Discursos sobre la primera decada de Tito Livio
Discursos sobre la primera decada de Tito Livio Cuando Vespasiano, estando en Judea, fue proclamado emperador por su ejército, Antonio Primo, que se encontraba al frente de otro ejército en Iliria, declarose partidario suyo, vino a Italia contra Vitelio, que imperaba en Roma, derrotó valerosamente a dos ejércitos de este y ocupó Roma, de manera que Muziano, enviado por Vespasiano, halló conquistado todo y vencidas todas las dificultades por el valor de Antonio. La recompensa obtenida por Antonio fue que Muziano le privara del mando del ejército, y poco a poco le redujera a no tener ninguna autoridad en Roma. Fue Antonio a ver a Vespasiano, que aún estaba en Asia. Recibiole este muy mal, y al poco tiempo, despojado de todo cargo, casi desesperado, murió.
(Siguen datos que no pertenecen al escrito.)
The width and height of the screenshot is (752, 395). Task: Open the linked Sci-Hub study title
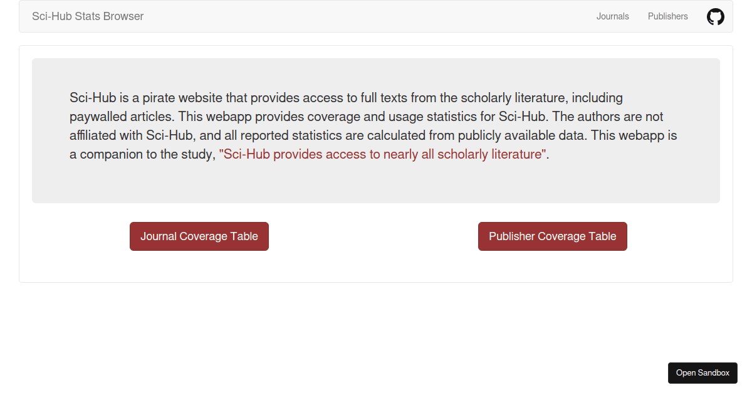click(382, 154)
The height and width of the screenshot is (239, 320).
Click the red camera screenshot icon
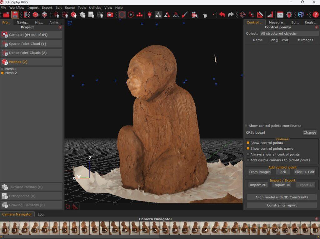(x=110, y=14)
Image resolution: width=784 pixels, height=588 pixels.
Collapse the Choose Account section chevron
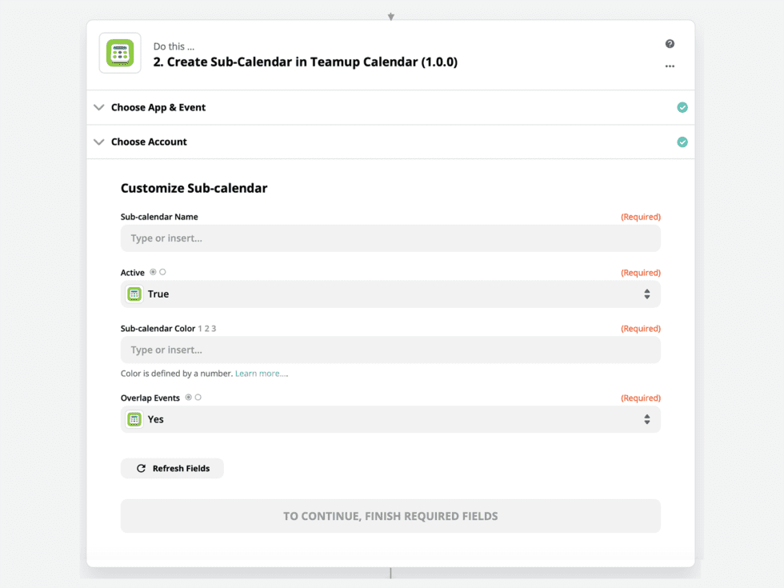[98, 142]
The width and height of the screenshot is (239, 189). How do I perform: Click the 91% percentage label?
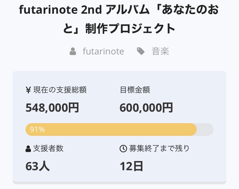(37, 130)
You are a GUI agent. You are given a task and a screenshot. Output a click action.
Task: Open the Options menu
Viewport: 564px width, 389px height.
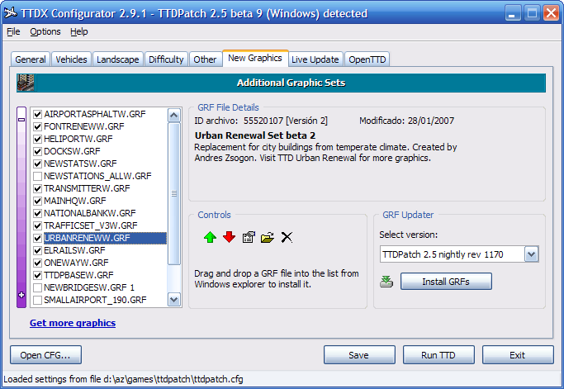coord(45,31)
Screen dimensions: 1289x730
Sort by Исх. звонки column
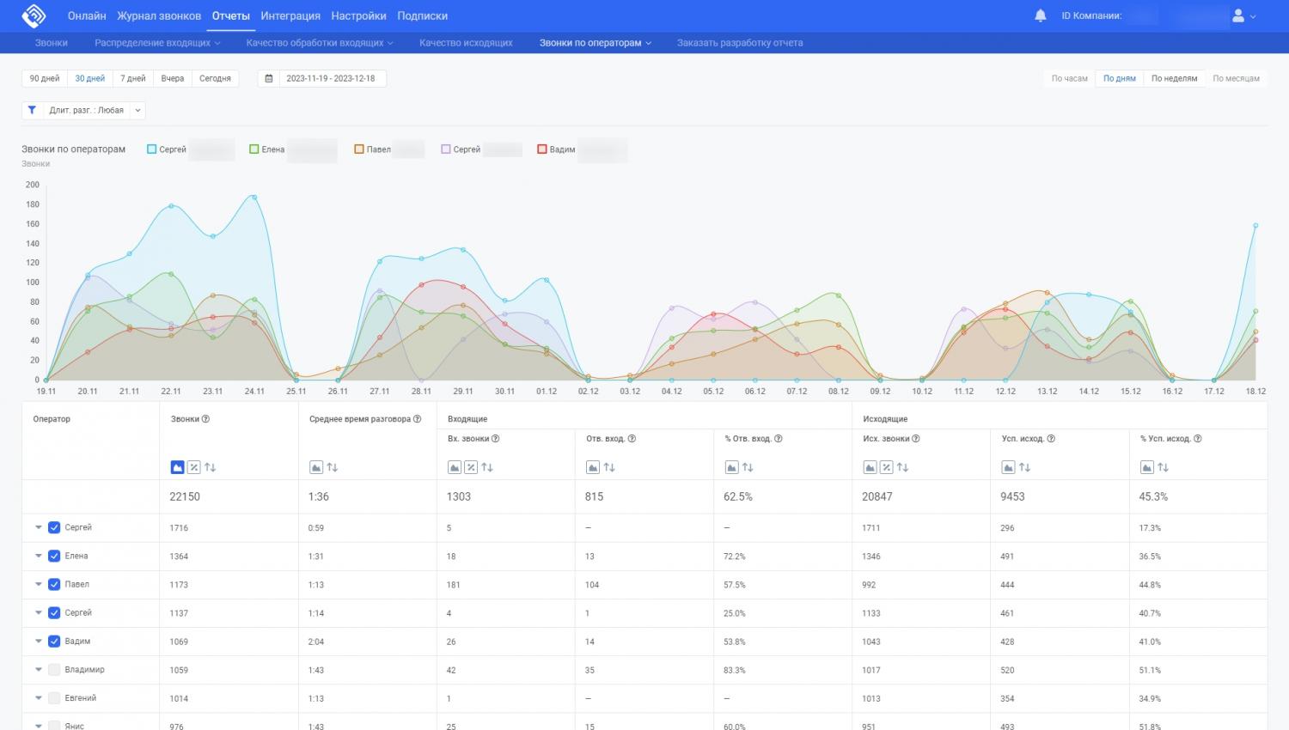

De tales ejemplos, está llena la historia.
En nuestra época, cuantos aun viven saben el genio y valor con que Gonzalo Fernández de Córdoba, guerreando en Nápoles contra los franceses por Fernando, rey de Aragón, venció a sus enemigos y conquistó aquel reino; y cómo el premio de su victoria fue que Fernando partiese de Aragón, viniera a Nápoles, le quitara primero el mando del ejército, después las fortalezas, y por último, lo llevara consigo a España, donde poco tiempo después murió desdeñado.
Tan naturales son estas suspicacias en los príncipes, que no pueden evitarlas ni tampoco ser agradecidos a los que, vencedores bajo su bandera, hacen para ellos grandes conquistas.